— Recorded data —

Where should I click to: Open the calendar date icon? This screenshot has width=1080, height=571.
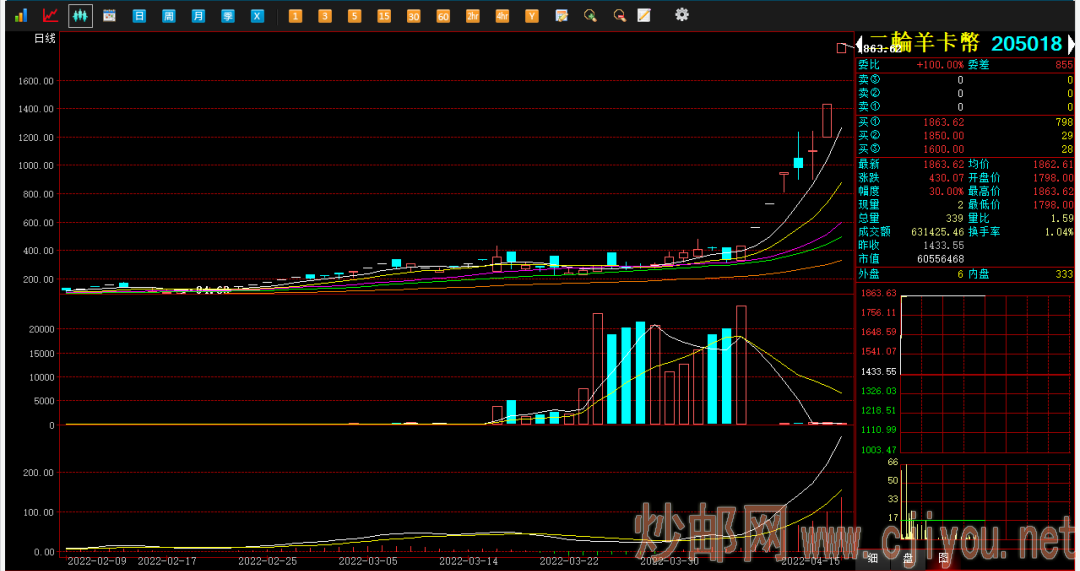(x=110, y=15)
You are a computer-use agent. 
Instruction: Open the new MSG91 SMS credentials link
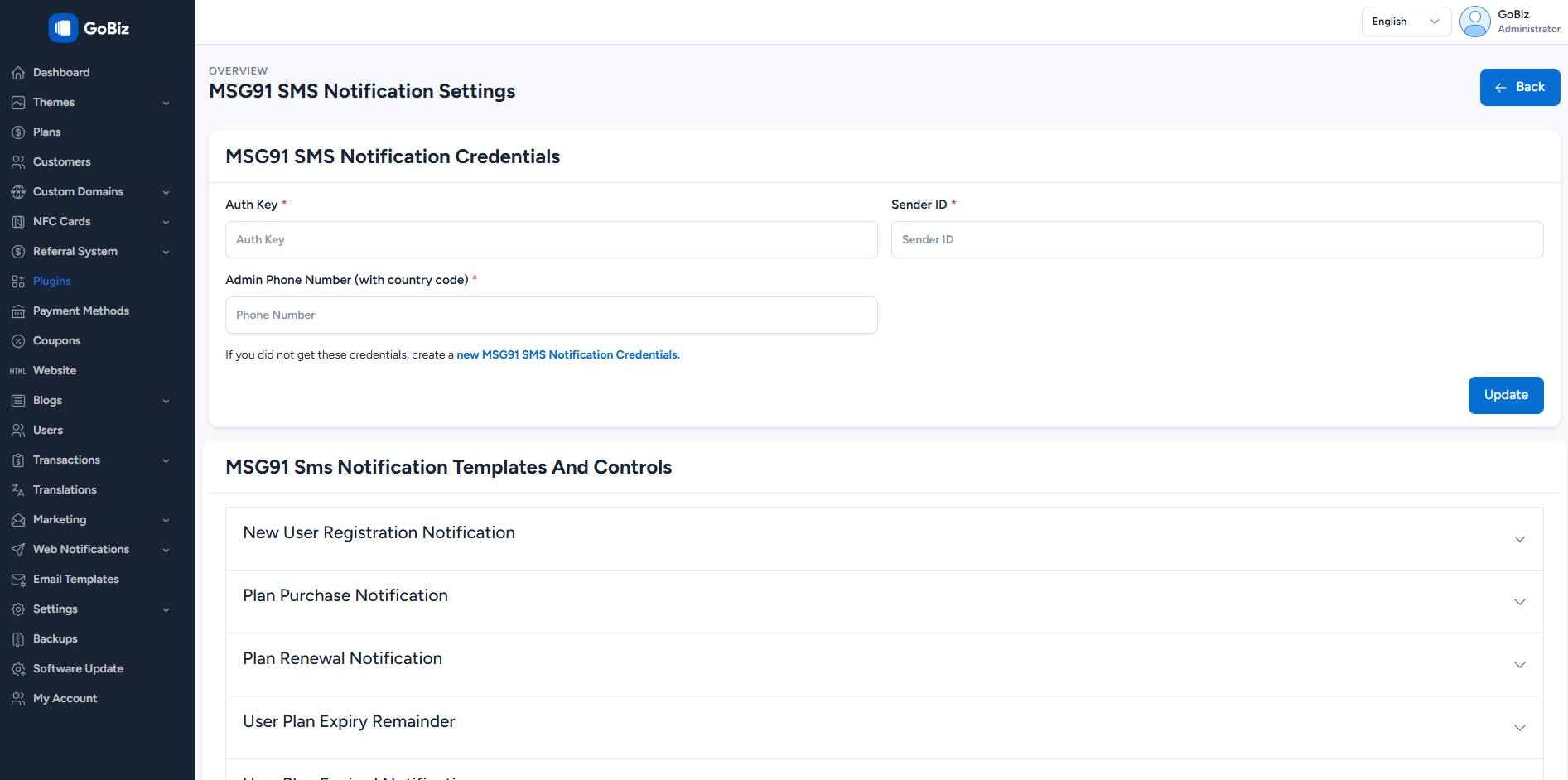point(568,355)
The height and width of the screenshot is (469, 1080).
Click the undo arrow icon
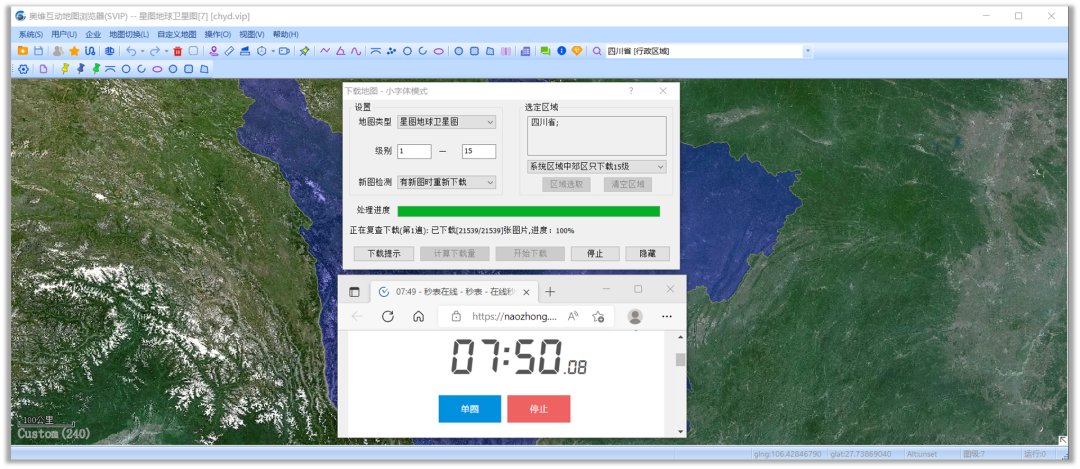pyautogui.click(x=130, y=51)
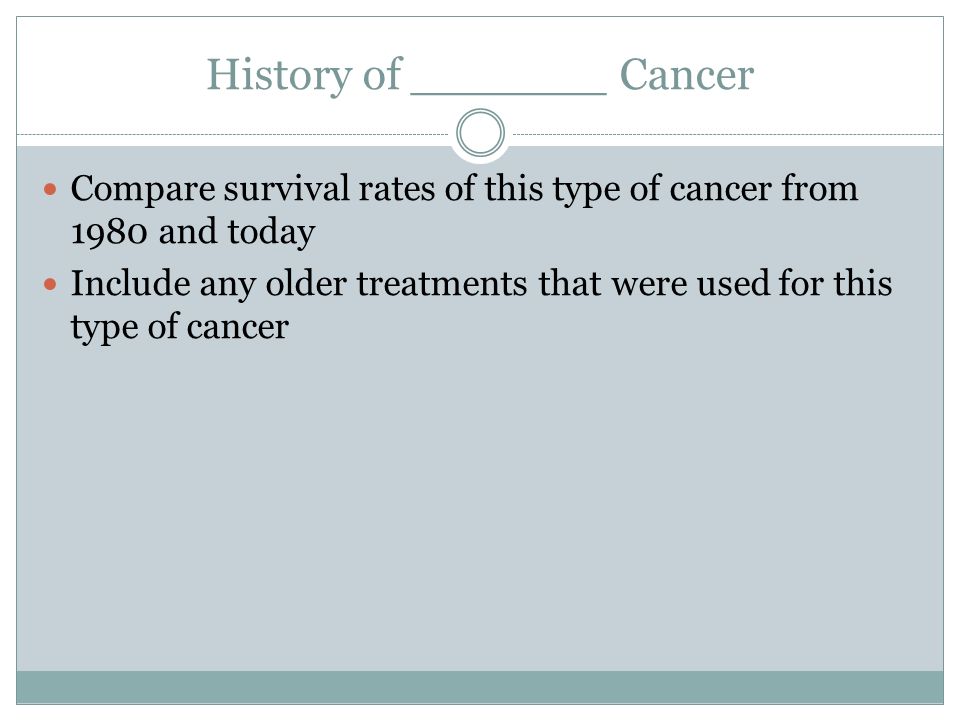Click the word of in the title
The width and height of the screenshot is (960, 720).
point(382,75)
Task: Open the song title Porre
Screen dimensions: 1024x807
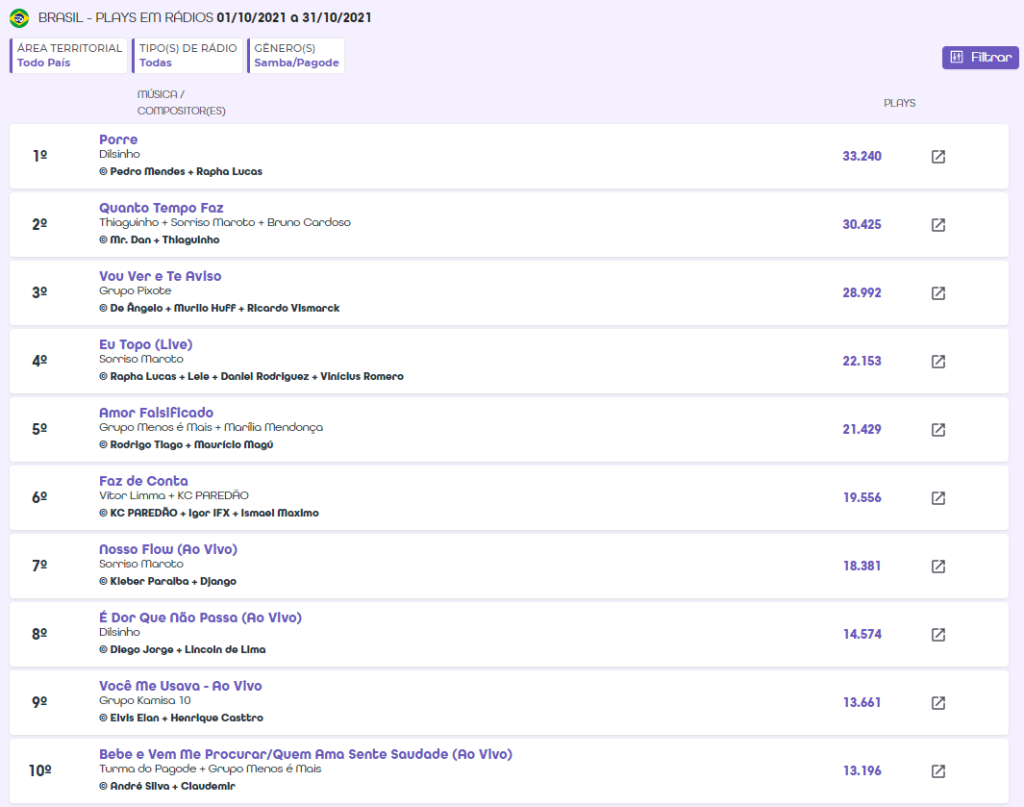Action: coord(118,140)
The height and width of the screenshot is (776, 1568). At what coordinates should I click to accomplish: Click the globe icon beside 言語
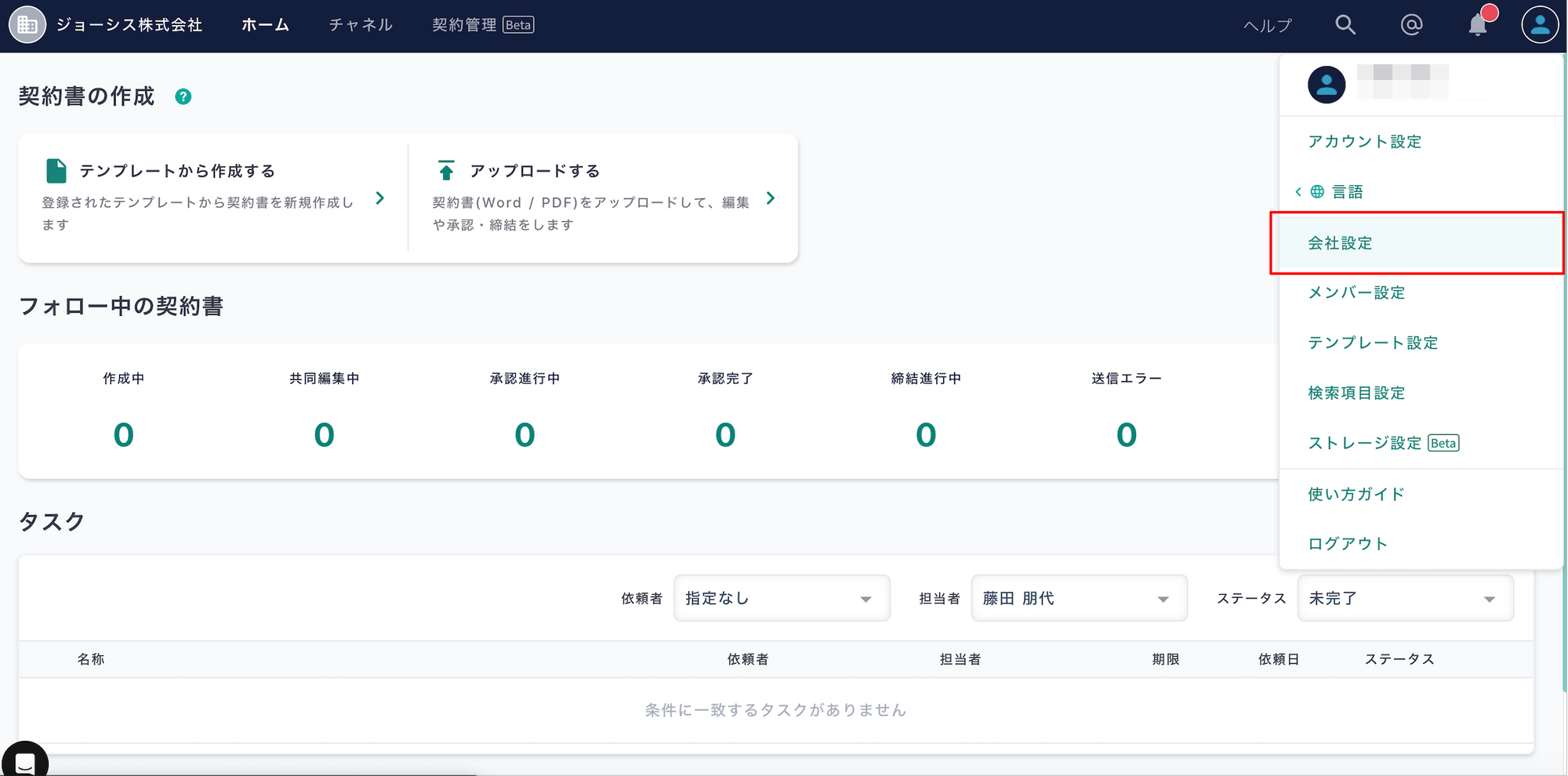1317,192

— Work required —
Your task is to set down each line above verbatim while excluding the pictures.

— Result for this task —
Where should I click to: Open the calendar date icon? This screenshot has width=1080, height=571.
(x=110, y=15)
You are a computer-use agent. 
Instruction: Open the new MSG91 SMS credentials link
point(568,355)
The height and width of the screenshot is (469, 1080).
Click the undo arrow icon
pyautogui.click(x=130, y=51)
Click the word of in the title
The width and height of the screenshot is (960, 720).
point(382,75)
Task: Open the song title Porre
Screen dimensions: 1024x807
Action: coord(118,140)
The height and width of the screenshot is (776, 1568). At what coordinates should I click to accomplish: Click the globe icon beside 言語
1317,192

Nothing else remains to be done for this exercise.